Canettis Blog


Der Mensch hat kein Privatleben verdient“, schrieb Elias Canetti seiner Freundin und zeitweiligen Geliebten Maria von Motesiczky. Dass dieser Satz zusammen mit anderen aus einer ursprünglich privat gedachten Aphorismenreihe nun veröffentlicht wird, hat also eine gewisse Logik.

Die FAZ druckt ein paar Beispiele in ihrer Printausgabe, und schon aus diesen wenigen Zeilen wird der persönliche Charakter dieser Notizen offensichtlich. Anders als etwa die Aphorismen des frühen Canetti-Vorbilds Karl Kraus, die in einem Satz schon den Sprung zum vollkommenen Kunstwerk schaffen möchten, sind Canettis Fragmente eben das: Bruchstücke von Gedankengängen, deren Verlauf sich im Text selbst nicht mehr greifen läßt.

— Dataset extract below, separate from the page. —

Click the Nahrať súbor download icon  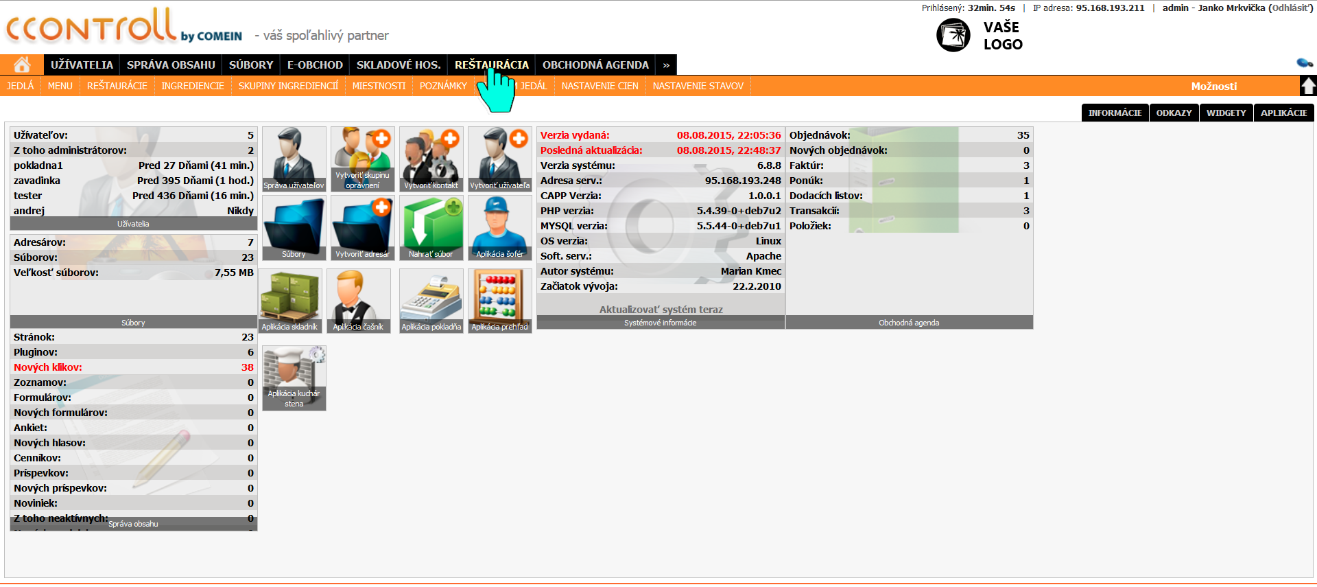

Ganz beliebig wirkt die Sammlung aber nicht: Da will schon einer den Gedanken auf das kleinste denkbare Maß zusammenschnurren lassen. Je konzentrierter die Extrakte, desto apodiktischer der Gestus. Spricht hier ein Kleist zu seiner Wilhelmine von Zenge? Hätte Canetti schon gebloggt, dann hätte das vermutlich ähnlich ausgesehen.